### Your task
Down to the final line, return the records unchanged.
─── Supplied information
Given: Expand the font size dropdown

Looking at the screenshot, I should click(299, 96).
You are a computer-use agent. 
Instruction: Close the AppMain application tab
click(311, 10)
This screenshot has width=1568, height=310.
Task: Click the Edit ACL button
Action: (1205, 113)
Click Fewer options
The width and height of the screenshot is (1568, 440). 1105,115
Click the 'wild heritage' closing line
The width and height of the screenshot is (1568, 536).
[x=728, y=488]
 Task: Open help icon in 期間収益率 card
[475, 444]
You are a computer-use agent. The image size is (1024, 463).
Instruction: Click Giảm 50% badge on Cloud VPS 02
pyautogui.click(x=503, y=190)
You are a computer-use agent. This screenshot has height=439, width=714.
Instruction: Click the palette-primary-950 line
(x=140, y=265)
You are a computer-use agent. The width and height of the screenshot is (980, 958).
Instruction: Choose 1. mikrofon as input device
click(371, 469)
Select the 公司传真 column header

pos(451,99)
──────
### Finished exercise
Given: Expand the font size dropdown

Looking at the screenshot, I should click(299, 96).
You are a computer-use agent. 
Instruction: Close the AppMain application tab
click(311, 10)
This screenshot has width=1568, height=310.
Task: Click the Edit ACL button
Action: (1205, 113)
Click Fewer options
The width and height of the screenshot is (1568, 440). 1105,115
Click the 'wild heritage' closing line
The width and height of the screenshot is (1568, 536).
[x=728, y=488]
 Task: Open help icon in 期間収益率 card
[475, 444]
You are a computer-use agent. The image size is (1024, 463).
Instruction: Click Giảm 50% badge on Cloud VPS 02
pyautogui.click(x=503, y=190)
You are a computer-use agent. This screenshot has height=439, width=714.
Instruction: Click the palette-primary-950 line
(x=140, y=265)
You are a computer-use agent. The width and height of the screenshot is (980, 958).
Instruction: Choose 1. mikrofon as input device
click(371, 469)
Select the 公司传真 column header

pos(451,99)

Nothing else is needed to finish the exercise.